** Start of Document extract **

Chapter 3. – EOIN MACNEILL ULSTERMAN –
CHAPTER III
EOIN MACNEILL ULSTERMAN
” THERE needs be no doubt about it whatever. I did everything in my power to prevent the Easter Week rising.”
This was Professor Eoin MacNeill’s answer to the question Collins had suggested I put to him. And the Speaker of Dail Eireann gave it with a degree of patent sincerity that made doubt indeed impossible. It was as if he were glad of the opportunity to go on record in a matter which he knows has been discussed in every home in Ireland for eight years. Incidentally, Lieut. Col. Sir Matthew Nathan, Under-Secretary for Ireland at the time of the rising, and Sir Mackenzie Dalzell Chalmers, K.C.B., one of the three members of the Hoarding Commission which enquired into the causes of the rebellion, have at last their answer. (During the enquiry Sir Mackenzie Chalmers asked Sir Matthew Nathan in the witness-box if MacNeill’s order countermanding the rising was a ” blind.” ” I should very much like to know,” replied the witness).
” Why I did what I did,” Professor MacNeill continued, ” has never been told. I have remained silent because those of my colleagues entitled to an explanation have chosen to ask for none. It has been my preference to believe they wished in this fashion to show their unquestioning faith in me. But now the opportunity has come to make all the facts known, I am glad to take advantage of it.
” As President and Chief of Staff of the Irish Volunteers I was dedicated, heart and soul, to the one great aim of that body the achieving of real independence by the Irish nation. As one of the founders of the Gaelic League I had done all in my power to awaken the people to a consciousness of nationality, the necessary preliminary to a successful issue of our prime ambition by force of arms. When in 1914 the Sinn Fein section broke away from the general body of the Volunteers I became leader of the seceding body. For the next two years I made recruiting speeches in all parts of Ireland and saw our forces growing by leaps and bounds. At the same time I took over the editorship of the Irish Volunteer, the official organ of the army.
” It must be borne in mind that conditions in Ireland in the spring of 1916 made conferences exceedingly difficult for those of us on the Black List at Dublin Castle. In my case it was exceptionally difficult, living as I was out in the country and away from my colleagues. Much was going forward that I knew nothing of determined upon at secret meetings at which I was not present. Not until after it was all over did I come to learn the momentous decision reached by the seven men who signed and published the declaration of the Irish Republic.

** End of Document extract **

Task details: Name every person mentioned by name in the chapter on Eoin MacNeill.

** Start of Data shown **

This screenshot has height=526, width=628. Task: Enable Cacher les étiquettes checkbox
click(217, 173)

** End of Data shown **
** Start of Data shown **

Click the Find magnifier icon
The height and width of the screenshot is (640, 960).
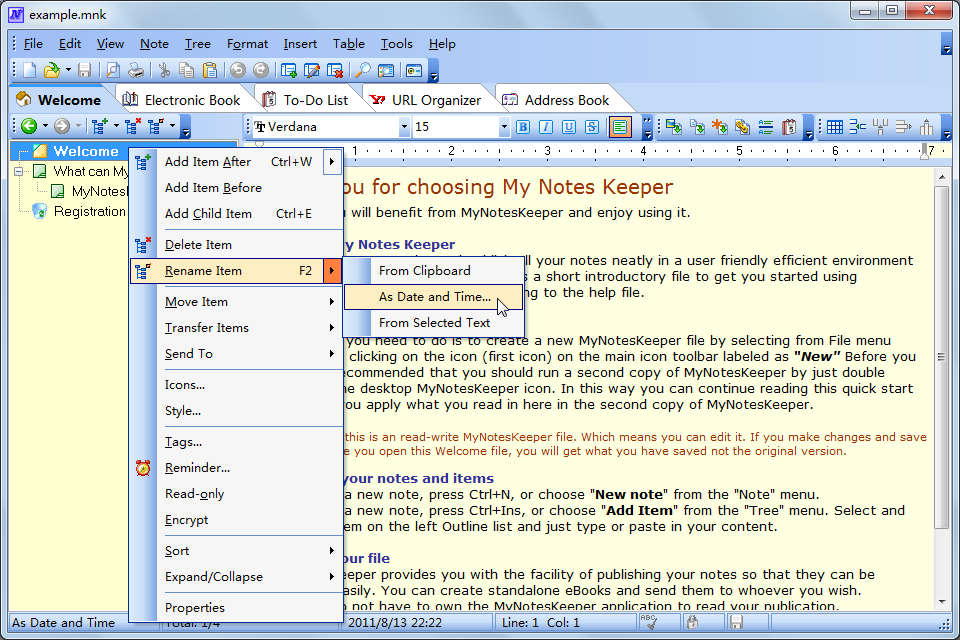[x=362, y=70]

** End of Data shown **

Expected output: Eoin MacNeill, Collins, Sir Matthew Nathan, Sir Mackenzie Dalzell Chalmers